I Heard The Heartbeat
We had to get up early for Denise’s second doctors appointment at 7:30am today. My alarm went off at 6:15 but naturally I didn’t get up till 6:50. We both felt like pretty crappy I think, and tired on top of that. But, the trip was worth it because we got to hear the babies heartbeat today. It took a while for the doctor to find it. I sat there for what felt like forever waiting to hear it and then it came. Babies hearts beat very fast so it sounded like it was running a 10k inside of her (a joke we later beat to death later during dinner). What a trip hearing that sound from inside my wife. She felt much better because it just makes her feel more pregnant than just ill. It hasn’t been a pleasant experience for her, and honestly I think she’s only thrown up once or maybe twice, but feeling queazy almost all day every day really is a drag for both of us. Sometimes I think she’s depressed and I get depressed forgetting she probably doesn’t feel good. There isn’t a lot you can do about it either except try and eat something small, so it stinks just sorta watching it happen.

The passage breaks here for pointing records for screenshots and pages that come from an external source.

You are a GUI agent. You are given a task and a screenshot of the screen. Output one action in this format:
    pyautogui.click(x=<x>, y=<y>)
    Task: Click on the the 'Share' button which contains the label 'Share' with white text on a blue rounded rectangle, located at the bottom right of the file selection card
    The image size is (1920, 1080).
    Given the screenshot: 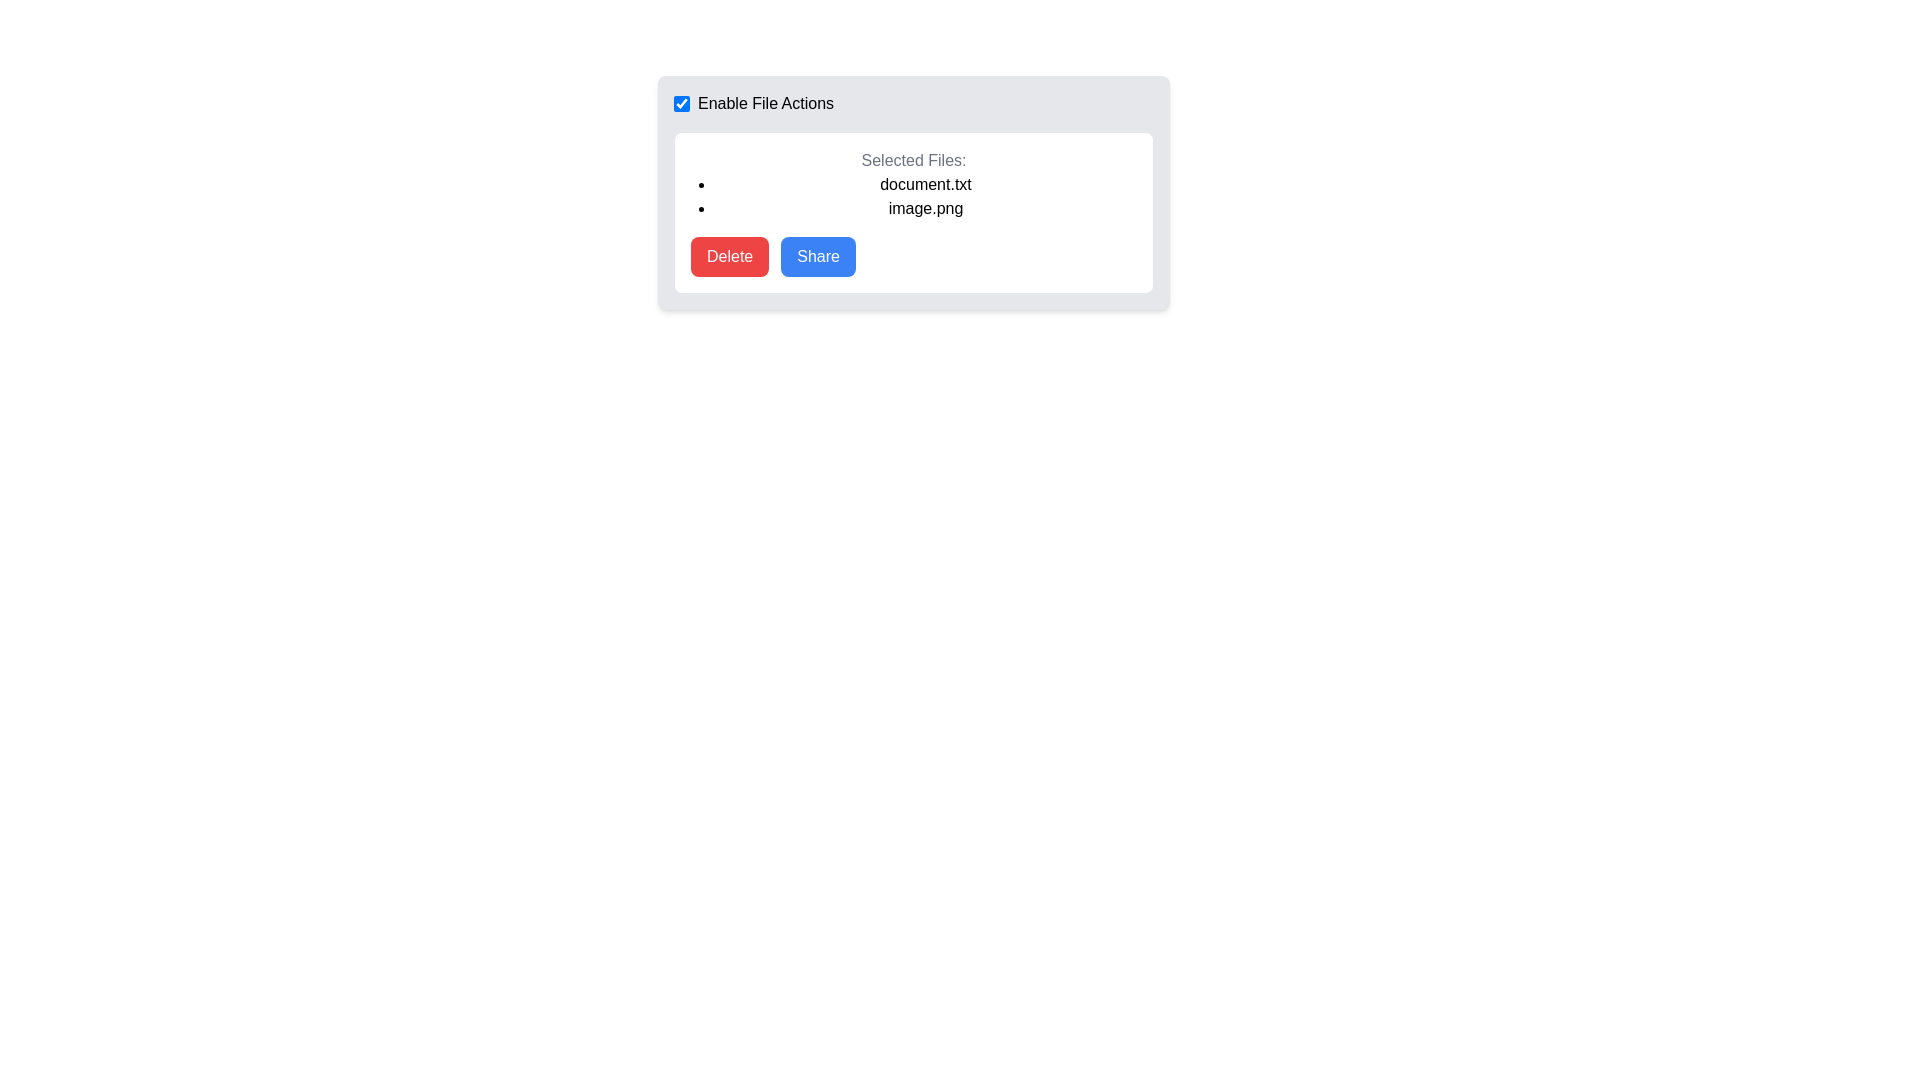 What is the action you would take?
    pyautogui.click(x=818, y=256)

I got started on a few little things today. I’m trying to figure out a game plan for marketing of STANDING FIRM this summer. I have a lot of things I’ve yet to do since I didn’t have to put them out there yet. I want to stretch this thing out as long and far as possible. I was Blessed in a recent status update I put on our Facebook fan page (we’re almost north of 220,000 fans now) that got a great response. Sometimes I think people get bugged by the advertising on the fan page, so I break it up with quotes/bible verses. Everyone responded with great kindness so that gave me some encouragement.
Read the comments by fans.
One iron in the fire is to possibly release the first 5-minutes of STANDING FIRM on our Youtube Channel. We have a few thousand subscribers and 23,000 friends or so on our channel so we should get a decent response, then of course the social-media blasting of it. I think the first 5-minutes really suck you in when you get the movie so it’s a good chunk of the film to release. I’ve thought about doing a few individual scenes but without context in the story they wouldn’t work well so I decided against it. Beyond that I thought about doing a little promo video today for the film and that basically ate up the rest of my evening and night up until now to start and finish it. I didn’t even realize it would work so well and now we have a second trailer to upload online that’s 1 minute long. It’s perfect for quick promotion without taking too much of everyone’s time and people online are more likely to get to the end of the video. I think it sums up the film really well and it gave me the chance to use all the great quotes we’ve gotten from reviewers and organizations. I’m uploading it as we speak and will be spreading it around soon. Hopefully the response is good.
Give it a look…please share it on your Facebook wall if you can!
So yea lots of fun stuff going on around here. I need to get up in the morning to help my grandma with her TV woes…the life of a geek! G’night folks!